狼は扇子を懐から取り出し、ぴしり、と畳を叩いた。
「―――…俺はお前を、疾風隊一番隊隊長に命じる。これは、俺と…」傍らの風呂敷包みを開け、神城に押しやった。



「お前の親父さんからの餞別だ」



中身は、背に壱の一文字、黒の石畳模様の半纏に、神城のトレードマークともいえる真新しい赤のハチマキ。
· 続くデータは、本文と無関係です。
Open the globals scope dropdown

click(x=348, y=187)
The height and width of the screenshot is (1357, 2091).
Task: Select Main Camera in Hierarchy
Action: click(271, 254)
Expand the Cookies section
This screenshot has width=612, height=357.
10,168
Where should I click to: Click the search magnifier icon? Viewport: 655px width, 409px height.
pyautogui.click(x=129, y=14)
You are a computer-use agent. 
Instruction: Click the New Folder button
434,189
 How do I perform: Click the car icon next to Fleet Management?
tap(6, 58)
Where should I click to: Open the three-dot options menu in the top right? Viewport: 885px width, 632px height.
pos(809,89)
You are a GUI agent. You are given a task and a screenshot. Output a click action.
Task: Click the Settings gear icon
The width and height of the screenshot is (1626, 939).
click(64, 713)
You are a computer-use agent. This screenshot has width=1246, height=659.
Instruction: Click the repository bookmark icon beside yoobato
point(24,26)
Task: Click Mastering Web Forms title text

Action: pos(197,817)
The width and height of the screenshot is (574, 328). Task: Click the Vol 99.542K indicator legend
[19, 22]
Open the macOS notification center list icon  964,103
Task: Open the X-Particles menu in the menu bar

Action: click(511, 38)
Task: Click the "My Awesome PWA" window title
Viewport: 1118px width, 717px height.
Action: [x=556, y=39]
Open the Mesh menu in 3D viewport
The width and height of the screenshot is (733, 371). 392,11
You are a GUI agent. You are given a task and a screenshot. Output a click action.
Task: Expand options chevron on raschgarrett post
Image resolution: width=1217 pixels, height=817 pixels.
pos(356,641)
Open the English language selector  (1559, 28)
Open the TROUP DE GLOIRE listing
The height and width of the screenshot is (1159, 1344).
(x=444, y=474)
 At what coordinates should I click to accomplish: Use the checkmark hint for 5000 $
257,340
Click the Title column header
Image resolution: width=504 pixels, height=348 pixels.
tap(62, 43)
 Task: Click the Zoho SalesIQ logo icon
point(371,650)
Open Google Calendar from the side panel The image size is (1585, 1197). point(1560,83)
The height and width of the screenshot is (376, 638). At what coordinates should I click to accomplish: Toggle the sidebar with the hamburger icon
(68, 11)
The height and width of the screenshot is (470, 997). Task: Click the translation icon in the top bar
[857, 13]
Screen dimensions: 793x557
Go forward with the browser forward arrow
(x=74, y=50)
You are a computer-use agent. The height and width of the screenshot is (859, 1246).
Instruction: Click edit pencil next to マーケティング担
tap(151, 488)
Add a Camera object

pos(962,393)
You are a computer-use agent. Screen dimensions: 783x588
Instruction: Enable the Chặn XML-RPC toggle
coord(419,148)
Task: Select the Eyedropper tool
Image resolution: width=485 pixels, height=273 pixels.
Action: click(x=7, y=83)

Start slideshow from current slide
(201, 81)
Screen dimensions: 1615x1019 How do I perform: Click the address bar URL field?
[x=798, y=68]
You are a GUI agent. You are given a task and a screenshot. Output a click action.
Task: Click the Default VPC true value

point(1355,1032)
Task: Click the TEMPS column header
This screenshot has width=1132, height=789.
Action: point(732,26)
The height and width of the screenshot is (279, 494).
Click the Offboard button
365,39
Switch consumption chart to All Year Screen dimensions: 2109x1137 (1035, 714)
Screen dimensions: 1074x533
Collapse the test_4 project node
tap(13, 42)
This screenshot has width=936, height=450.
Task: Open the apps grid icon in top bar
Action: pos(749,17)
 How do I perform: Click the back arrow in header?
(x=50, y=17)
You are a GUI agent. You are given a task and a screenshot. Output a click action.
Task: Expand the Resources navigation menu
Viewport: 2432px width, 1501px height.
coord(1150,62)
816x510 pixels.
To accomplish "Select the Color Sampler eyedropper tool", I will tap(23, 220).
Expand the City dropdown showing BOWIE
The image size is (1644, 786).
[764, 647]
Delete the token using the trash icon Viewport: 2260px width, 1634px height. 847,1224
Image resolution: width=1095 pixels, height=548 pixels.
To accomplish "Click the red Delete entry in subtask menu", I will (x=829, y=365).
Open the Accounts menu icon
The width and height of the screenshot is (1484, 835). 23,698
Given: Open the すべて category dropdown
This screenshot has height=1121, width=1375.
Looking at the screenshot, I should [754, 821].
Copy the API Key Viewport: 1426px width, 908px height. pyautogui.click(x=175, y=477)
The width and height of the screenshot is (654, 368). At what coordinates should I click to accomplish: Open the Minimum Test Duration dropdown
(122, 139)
額の当たる部分に゙神゙の一文字が縫い付けてあった。


神城は震える手でハチマキを取り上げ、神の字を手でなぞった。最初は丁寧に縫い付けられているが、後半は乱雑でぼこぼこしている。しのが縫いかけで終えてしまったのを、弥兵衛が馴れぬ裁縫を施したのだろう。最後は、伊東にでもやってもらったのか。


神城はハチマキを握りしめた。そして、ありがとう、と繰り返した。